DATA FOR THIS TASK: Begin

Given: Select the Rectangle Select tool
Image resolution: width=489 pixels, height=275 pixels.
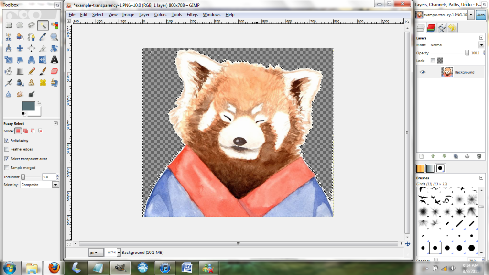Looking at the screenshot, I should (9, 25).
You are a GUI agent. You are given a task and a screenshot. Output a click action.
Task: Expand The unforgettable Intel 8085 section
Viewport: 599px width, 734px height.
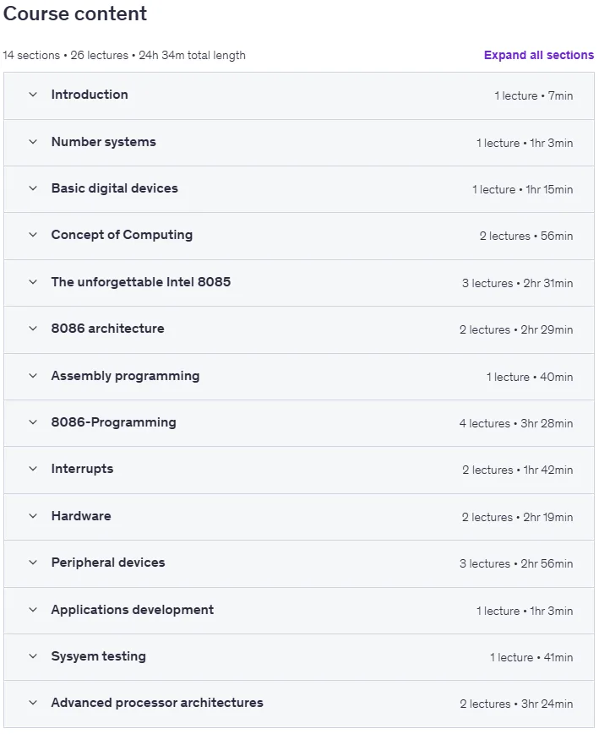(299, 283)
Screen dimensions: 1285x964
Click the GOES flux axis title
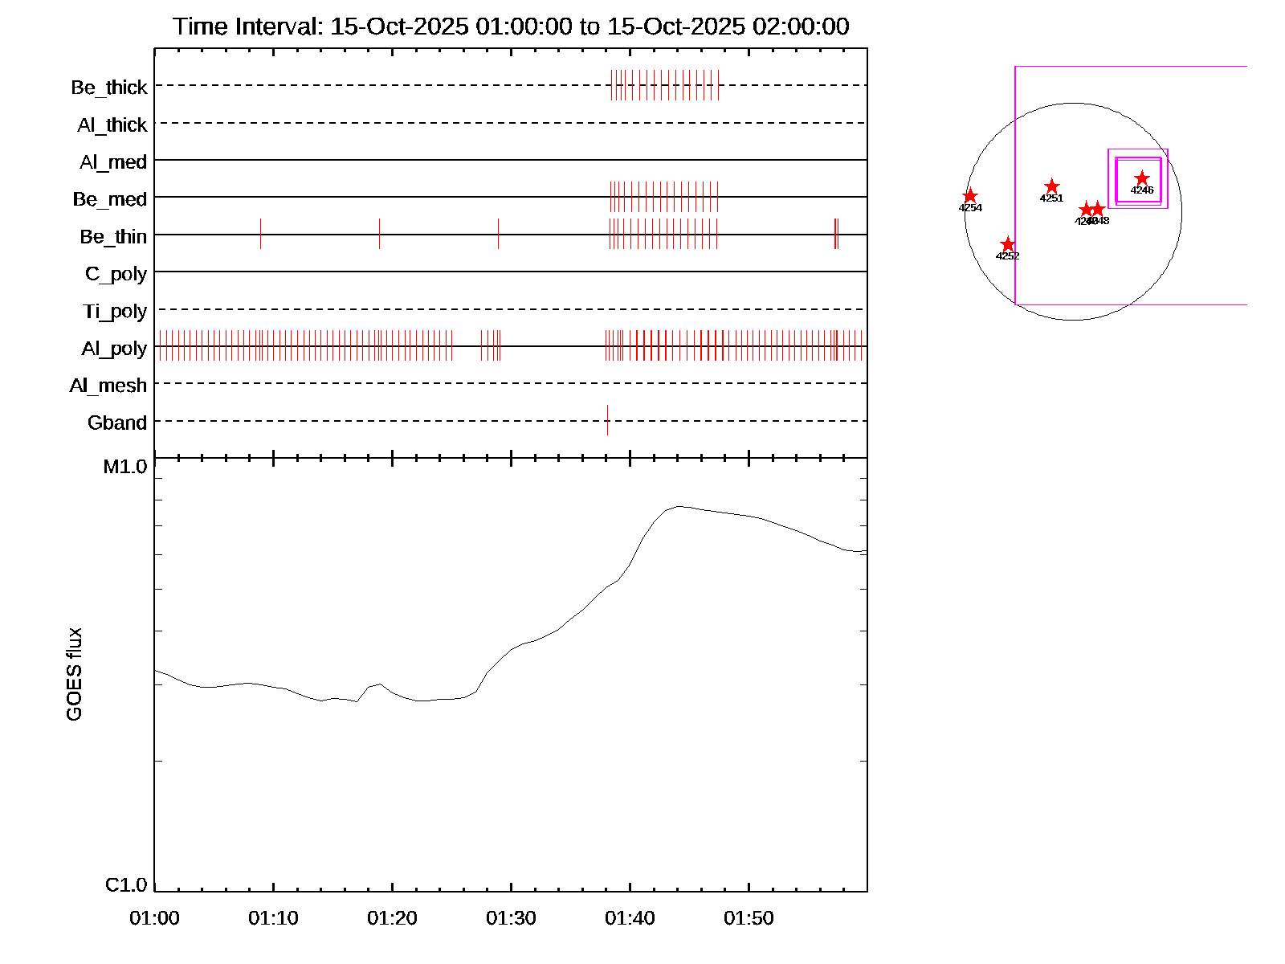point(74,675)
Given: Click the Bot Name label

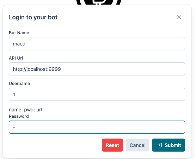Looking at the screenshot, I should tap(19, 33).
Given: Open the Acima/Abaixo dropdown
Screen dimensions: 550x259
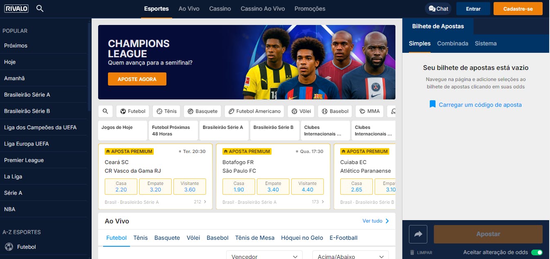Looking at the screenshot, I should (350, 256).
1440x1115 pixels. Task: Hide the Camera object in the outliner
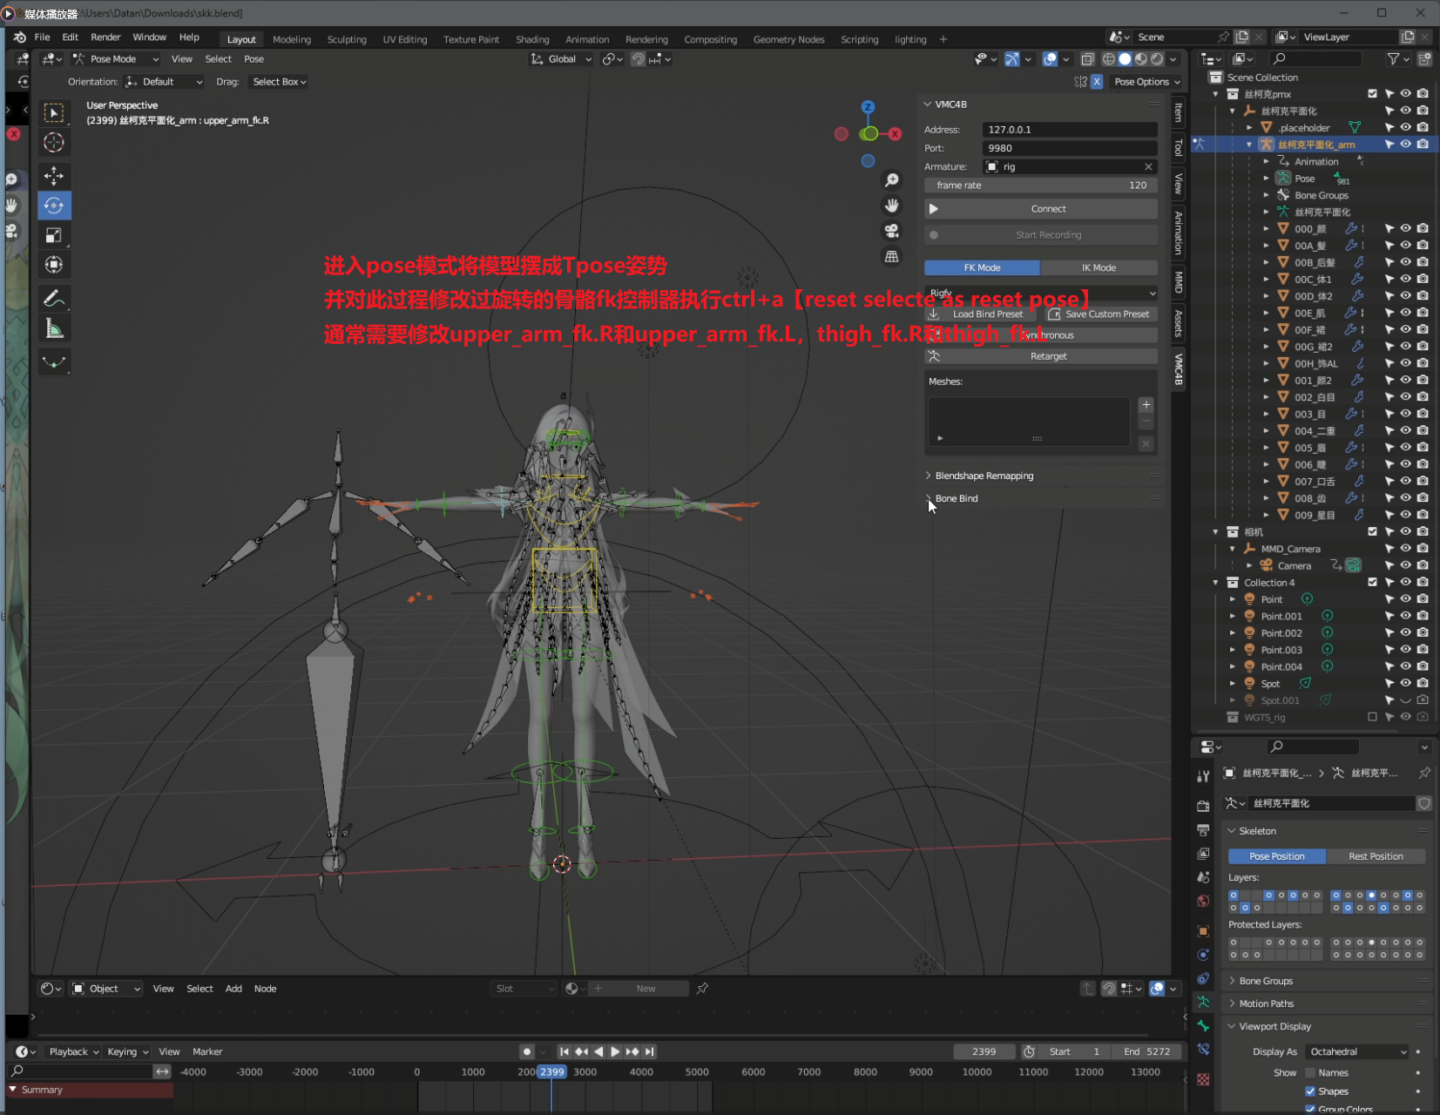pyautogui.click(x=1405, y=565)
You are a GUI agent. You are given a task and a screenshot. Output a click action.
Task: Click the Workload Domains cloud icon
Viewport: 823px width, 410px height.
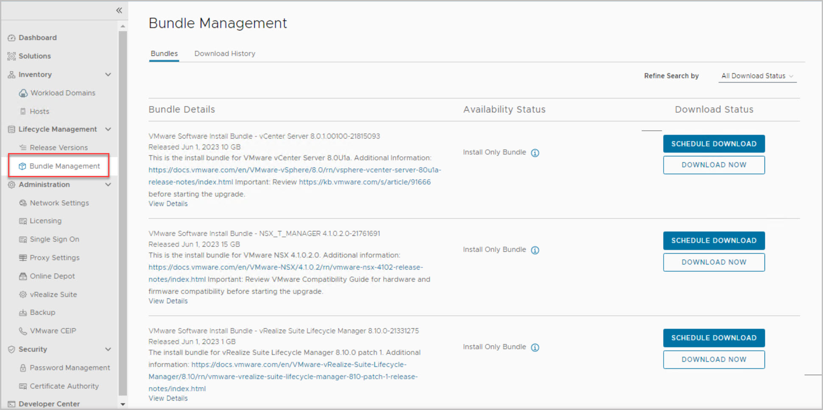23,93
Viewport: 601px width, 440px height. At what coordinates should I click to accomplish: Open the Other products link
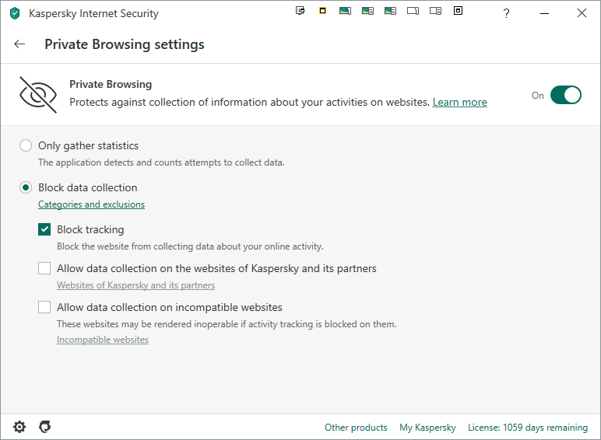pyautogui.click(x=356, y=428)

DATA FOR THIS TASK: End

**WHAT THE TASK ASKS:** Word for word, write out the full listing, leaving the pictures aside.

**REPLY TO THE EXERCISE:**
Given: Select the Rectangle Select tool
Image resolution: width=489 pixels, height=275 pixels.
Looking at the screenshot, I should (9, 25).
You are a GUI agent. You are given a task and a screenshot. Output a click action.
Task: Expand The unforgettable Intel 8085 section
Viewport: 599px width, 734px height.
(299, 283)
Screen dimensions: 1285x964
Click the GOES flux axis title
point(74,675)
Given: Click the Bot Name label

Looking at the screenshot, I should tap(19, 33).
Given: Open the Acima/Abaixo dropdown
Screen dimensions: 550x259
Looking at the screenshot, I should (350, 256).
1440x1115 pixels. Task: Hide the Camera object in the outliner
pyautogui.click(x=1405, y=565)
You are a GUI agent. You are given a task and a screenshot. Output a click action.
Task: Click the Workload Domains cloud icon
Viewport: 823px width, 410px height.
23,93
Viewport: 601px width, 440px height. At what coordinates should I click to accomplish: Open the Other products link
pyautogui.click(x=356, y=428)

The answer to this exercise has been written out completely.